Non è facile prendere in mano la vita di Oriana Fallaci e provare a raccontarla in poco più di 100 minuti al grande pubblico degli italiani. Quello generalista, quello che, spaccate le 20.00 accende il televisore per ascoltare il telegiornale e aspetta, poi, comodamente seduto in poltrona, l’arrivo dei pacchi di Flavio Insinna. Ogni storia, soprattutto quelle che pesano, dovrebbe avere un proprio palcoscenico ideale, ma la tv, e soprattutto mamma Rai – da grande nostalgica qual è – deve anche saper riscoprire quel ruolo pedagogico che la rese unica negli anni Sessanta. Sfornare, dunque, almeno una volta l’anno, una fiction che oltre a distrarre e a intrattenere, sappia insegnare e raccontare alcuni personaggi che hanno fatto grande l’Italia. Quando l’Italia era grande davvero e sapeva come farsi invidiare. È stato fatto per Giorgio Ambrosoli, per Adriano Olivetti. Ora si alza il tiro e si punta su L’Oriana, la miniserie in due puntate – l’ultima in onda questa sera alle 21.15 su Rai 1 – che prova a raccontare cosa è stata la Fallaci.

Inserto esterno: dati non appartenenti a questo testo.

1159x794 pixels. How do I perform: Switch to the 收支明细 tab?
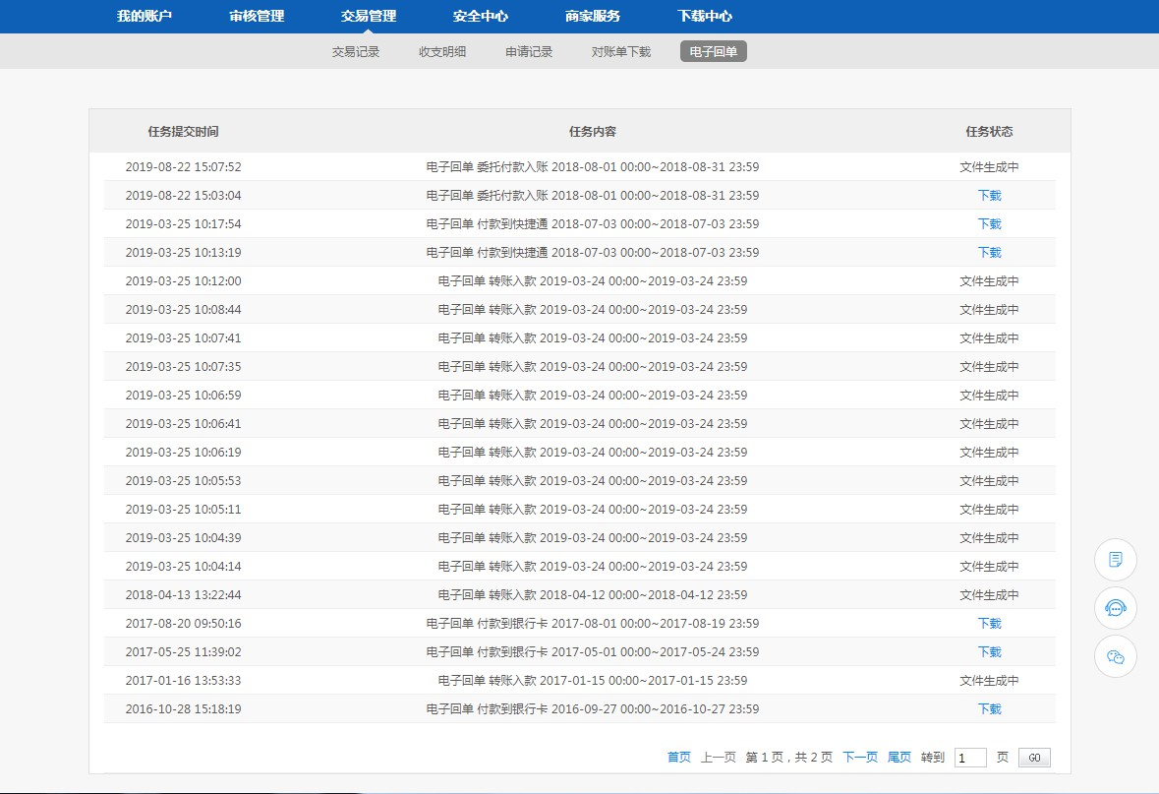(x=442, y=51)
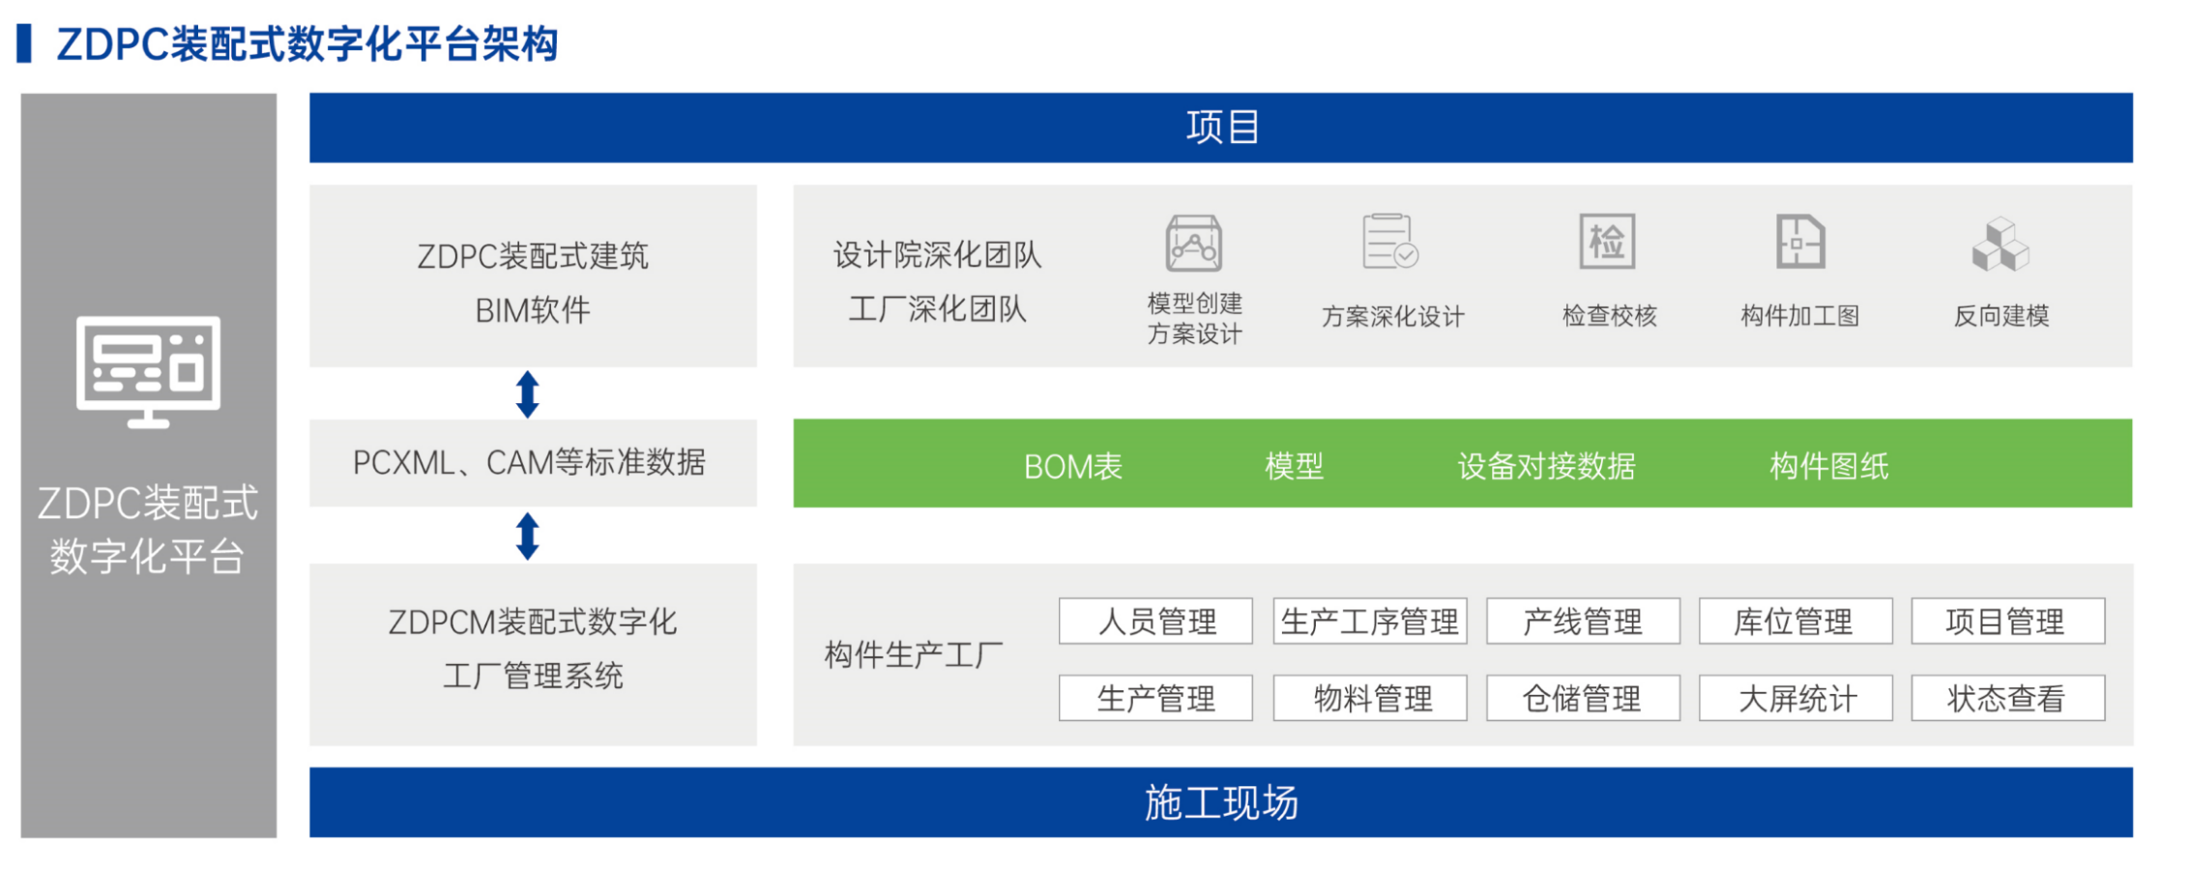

Quella donna minuta, dallo smalto impeccabile, profondamente irriverente e sfacciatamente brillante. Idolo per intere generazioni che guardavano al giornalismo – e purtroppo o per fortuna continuano a farlo – con l’utopia dei romantici. Un’impresa impossibile per alcuni ma bisognava provarci. Ecco allora che a vestire gli abiti della testarda toscana arriva Vittoria Puccini. Sì, proprio lei, l’Elisa di Rivombrosa, la mogliettina tradita da Stefano Accorsi, l’attrice di mucciniana memoria pronta a riscattare una carriera fatta di copertine patinate, sfoderando l’arma dell’impegno professionale. È bella da togliere il fiato. Solo i cretini o gli invidiosi potrebbero negarlo. Con quel volto pulito di bambina che ancora deve scoprire il mondo. Ma questo non basta, il risultato è un disastro. «Se vogliono fare film su di me che li facciano quando sarò morta», diceva l’Oriana, quella vera, quella che non avrebbe mai affidato «a un’altra persona la storia della mia vita». Perché forse già lo immaginava il disastro che ne sarebbe potuto venire fuori.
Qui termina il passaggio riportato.